Start of Block

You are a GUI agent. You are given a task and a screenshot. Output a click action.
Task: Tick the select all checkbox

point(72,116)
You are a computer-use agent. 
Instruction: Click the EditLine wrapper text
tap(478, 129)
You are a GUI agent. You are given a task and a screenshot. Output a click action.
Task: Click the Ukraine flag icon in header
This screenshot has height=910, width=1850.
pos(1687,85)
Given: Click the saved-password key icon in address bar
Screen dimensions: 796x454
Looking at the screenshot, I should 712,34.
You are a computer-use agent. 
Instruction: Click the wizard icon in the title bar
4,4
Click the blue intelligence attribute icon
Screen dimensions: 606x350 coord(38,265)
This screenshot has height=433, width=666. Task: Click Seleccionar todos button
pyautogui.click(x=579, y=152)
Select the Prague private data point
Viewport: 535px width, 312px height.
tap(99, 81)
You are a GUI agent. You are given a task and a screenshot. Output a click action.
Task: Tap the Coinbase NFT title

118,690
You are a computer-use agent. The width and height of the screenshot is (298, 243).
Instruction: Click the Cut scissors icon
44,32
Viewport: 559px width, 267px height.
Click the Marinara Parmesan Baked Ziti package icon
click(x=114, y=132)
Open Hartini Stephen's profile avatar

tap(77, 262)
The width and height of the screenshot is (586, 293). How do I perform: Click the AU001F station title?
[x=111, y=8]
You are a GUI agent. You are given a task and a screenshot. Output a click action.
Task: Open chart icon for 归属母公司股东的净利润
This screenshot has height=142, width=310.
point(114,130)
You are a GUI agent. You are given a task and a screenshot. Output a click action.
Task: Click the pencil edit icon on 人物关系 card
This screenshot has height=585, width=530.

End of Block

▶ **Exercise description**: Please repeat each line above exactly.

▶ **Result**:
You are a GUI agent. You are given a task and a screenshot. Output a click action.
Task: Tick the select all checkbox

point(72,116)
You are a computer-use agent. 
Instruction: Click the EditLine wrapper text
tap(478, 129)
You are a GUI agent. You are given a task and a screenshot. Output a click action.
Task: Click the Ukraine flag icon in header
This screenshot has height=910, width=1850.
pos(1687,85)
Given: Click the saved-password key icon in address bar
Screen dimensions: 796x454
Looking at the screenshot, I should 712,34.
You are a computer-use agent. 
Instruction: Click the wizard icon in the title bar
4,4
Click the blue intelligence attribute icon
Screen dimensions: 606x350 coord(38,265)
This screenshot has height=433, width=666. Task: Click Seleccionar todos button
pyautogui.click(x=579, y=152)
Select the Prague private data point
Viewport: 535px width, 312px height.
tap(99, 81)
You are a GUI agent. You are given a task and a screenshot. Output a click action.
Task: Tap the Coinbase NFT title

118,690
You are a computer-use agent. The width and height of the screenshot is (298, 243).
Instruction: Click the Cut scissors icon
44,32
Viewport: 559px width, 267px height.
Click the Marinara Parmesan Baked Ziti package icon
click(x=114, y=132)
Open Hartini Stephen's profile avatar

tap(77, 262)
The width and height of the screenshot is (586, 293). How do I perform: Click the AU001F station title?
[x=111, y=8]
You are a GUI agent. You are given a task and a screenshot. Output a click action.
Task: Open chart icon for 归属母公司股东的净利润
This screenshot has height=142, width=310.
point(114,130)
You are a GUI agent. You are given a task and a screenshot. Output a click action.
Task: Click the pencil edit icon on 人物关系 card
This screenshot has height=585, width=530.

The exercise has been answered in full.